Bazılarınca "nedensellik" olarak da adlandırılan bu düzen özellikle fizikte ve atom içi alemi tanıdıkça ortaya çıkan yeniliklerle geçerliliğini yitirmiştir.
"Nedensellik" kavramı modern çağlarda ortaya çıkan her bilgi teorisinin baş sorunlarından biri olmuştur. Doğanın nedensel yasa türünden betimlemelere elverişli olması gerçeği, aklın doğada olup bitenleri denetlediği görüşüne yol açmıştır. Üstelik Newton mekaniğinin felsefe üzerindeki etkisinden de görüyoruz ki, "sentetik a priori" kavramı fizik dünyasının belirleyici (determinisit) yorumundan kaynaklanmıştır. Herhangi bir dönemin fiziği, bilgi teorisini derinden etkilediği için, nedensellik kavramının on dokuzuncu ve yirminci yüzyıl fiziğinde geçirdiği gelişmeyi incelemek gerekir. Bu gelişme doğa yasası kavramını etkilemekle kalmaz, yeni bir nedensellik felsefsinin oluşumunu da sağlar.
Tarihsel olan bu sürecin açıklanması, nedenselliğin anlamına ilişkin bir çözümleme ile işe koyulursak daha kolay olur. Hatırlanacağı gibi daha önce "açıklama"nın anlamı üzerinde dururken, açıklamayı genelleme diye nitelemiştik. Bu düşünce ile şimdi ele aldığımız konu yakından ilişkilidir. Açıklamayı, nedenlere indirgeme diye de niteleyebileceğimizden, nedensel ilişkiyi de öyle yorumlayabiliriz. Aslında "nedensel yasâ" bilim anlamının anladığı eğer-o halde biçiminde ve her zaman için geçerli bir ilişkidir. Elektrik akımının manyetik ibrenin sapmasına neden olduğunu söylemek, elektrik akımınm olduğu yerde manyetik ibrenin daima sapma göstereceğini söylemek anlamına gelir. Buradaki daima ilişkinin raslantı değil, nedensel nitelikte olduğunu belirtmek için eklenmiştir. Bir süre önce, gösterilen bir filmde bir kereste deposunun tam havaya uçurulduğu sırada, hafif bir deprem sinemayı sarsmış, seyirciler bir an perdedeki patlamanın bir sarsıntıya yol açtığı duygusuna kapılmışlardı. İki olgu arasında gerçek bir ilişkinin olmadığını ileri sürerken, gözlenen rastlantının yinelenemeyeceği gerekçesine dayanırız.

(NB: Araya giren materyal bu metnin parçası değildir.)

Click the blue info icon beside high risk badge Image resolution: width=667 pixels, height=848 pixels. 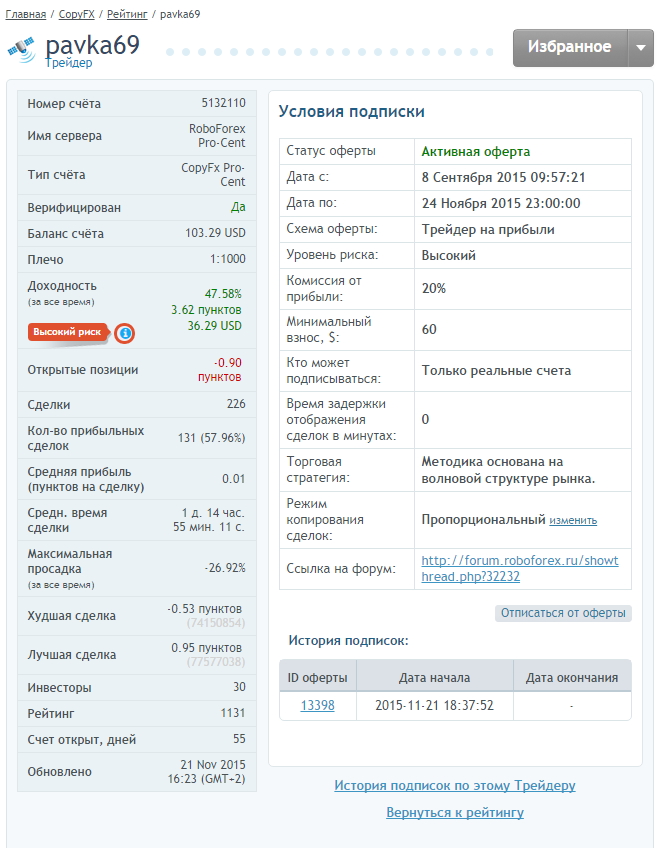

Nedensel ilişkiyi raslantısal ilişkiden ayıran özellik, yinelemelerden başka bir şey olmadığına göre, nedensel ilişkinizı anlamı şaşmayan bir yinelenme diye belirtilebilir; bunun dışında başka bir anlam yüklemek gereksizdir.
Bir ilişkide nedenin sonuca gizli bir iple bağlı olduğu, sonucun nedeni izlemesi için zorladığı düşüncesi kökeninde antropormarfik olup bir yana itilebilir; nedensel ilişki yalnızca eğer-o halde daima demektir. Örneğimize dönersek, perdede yer alan bir patlama sırasında sinema daima sarsılsaydı o zaman iki olgu arasındaki ilişkiyi nedensel bir ilişki saymak gerekecekti. Nedensellik derken bizim anladığımız şey yalnızca budur."5
Görüldüğü gibi, bu metinde Hans Reichenbach "nedensellik" ile "doğa yasaları"nın izahında "yinelemeler" üzerinde durmaktadır. Burada, "doğa yasaları" kavramının direkt olarak kullanılması, yani yasaların varlığının peşinen kabulü ve bunun temelinde "yinelemeler"in varlığının ön plâna çıkarılması dikkat çekicidir. Ayrıca metnin devam eden bölümünde sebep-sonuç ilişkisinin her yerde bu netlikte geçerli olmadığ"i ortaya konmaktadır: "Sorun özünde şudur: Nedensellik temel, evrensel bir ilke midir, yoksa yalnızca makroskopik düzeyde geçerli, ama atomlar düzeyinde uygulanamayan, istatistiksel yasaların yerine geçen bir ilke midir?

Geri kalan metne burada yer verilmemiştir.